PROBLEM DESCRIPTION. Stop at the line containing "Task: Click the notification bell icon": every line of the listing from the first up to that one must be set down exactly.

+++ RECORDS FOR THE TASK +++

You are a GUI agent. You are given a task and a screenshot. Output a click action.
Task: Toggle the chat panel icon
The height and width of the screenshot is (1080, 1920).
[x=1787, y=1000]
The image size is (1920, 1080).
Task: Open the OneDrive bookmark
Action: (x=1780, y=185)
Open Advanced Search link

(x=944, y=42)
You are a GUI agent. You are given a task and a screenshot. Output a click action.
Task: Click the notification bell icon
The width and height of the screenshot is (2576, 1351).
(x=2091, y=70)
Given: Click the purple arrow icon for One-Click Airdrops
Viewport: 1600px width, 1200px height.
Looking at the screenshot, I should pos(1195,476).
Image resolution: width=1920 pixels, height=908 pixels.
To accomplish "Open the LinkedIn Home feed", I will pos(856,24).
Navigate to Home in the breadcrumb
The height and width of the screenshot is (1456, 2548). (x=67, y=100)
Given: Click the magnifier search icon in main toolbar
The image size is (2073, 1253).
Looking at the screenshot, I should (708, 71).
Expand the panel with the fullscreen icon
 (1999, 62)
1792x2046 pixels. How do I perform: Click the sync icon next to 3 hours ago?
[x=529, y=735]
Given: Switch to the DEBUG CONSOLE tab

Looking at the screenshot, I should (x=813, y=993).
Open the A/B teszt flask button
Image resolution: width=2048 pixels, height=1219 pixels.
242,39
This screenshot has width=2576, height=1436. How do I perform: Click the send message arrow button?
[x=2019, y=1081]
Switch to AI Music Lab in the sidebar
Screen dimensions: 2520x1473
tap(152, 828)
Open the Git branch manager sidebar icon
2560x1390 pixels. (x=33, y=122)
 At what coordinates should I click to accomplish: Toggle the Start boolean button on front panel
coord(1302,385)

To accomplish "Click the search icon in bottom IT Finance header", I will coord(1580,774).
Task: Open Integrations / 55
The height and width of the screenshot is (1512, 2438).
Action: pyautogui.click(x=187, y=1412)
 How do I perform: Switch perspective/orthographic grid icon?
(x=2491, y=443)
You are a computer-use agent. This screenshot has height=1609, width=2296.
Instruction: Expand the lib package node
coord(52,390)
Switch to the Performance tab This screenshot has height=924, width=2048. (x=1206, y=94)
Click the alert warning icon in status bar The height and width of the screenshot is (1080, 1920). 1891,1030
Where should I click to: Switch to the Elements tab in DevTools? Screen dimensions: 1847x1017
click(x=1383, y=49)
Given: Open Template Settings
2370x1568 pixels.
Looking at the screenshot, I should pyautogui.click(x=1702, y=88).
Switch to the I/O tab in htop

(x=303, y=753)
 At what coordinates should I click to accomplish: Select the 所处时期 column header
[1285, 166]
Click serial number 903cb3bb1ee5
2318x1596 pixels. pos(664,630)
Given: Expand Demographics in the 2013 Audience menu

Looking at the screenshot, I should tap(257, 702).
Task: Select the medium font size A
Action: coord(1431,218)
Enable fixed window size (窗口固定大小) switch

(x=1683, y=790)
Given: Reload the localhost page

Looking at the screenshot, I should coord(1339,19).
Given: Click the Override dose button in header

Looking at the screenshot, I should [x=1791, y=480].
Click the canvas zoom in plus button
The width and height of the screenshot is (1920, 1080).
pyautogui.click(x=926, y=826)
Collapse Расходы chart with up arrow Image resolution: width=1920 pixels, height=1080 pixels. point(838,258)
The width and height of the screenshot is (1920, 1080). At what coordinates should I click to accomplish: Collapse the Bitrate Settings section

+++

WRITTEN RESPONSE.
You are a GUI agent. You are given a task and a screenshot. Output a click action.
Task: Toggle the chat panel icon
The height and width of the screenshot is (1080, 1920).
[x=1787, y=1000]
The image size is (1920, 1080).
Task: Open the OneDrive bookmark
Action: (x=1780, y=185)
Open Advanced Search link

(x=944, y=42)
You are a GUI agent. You are given a task and a screenshot. Output a click action.
Task: Click the notification bell icon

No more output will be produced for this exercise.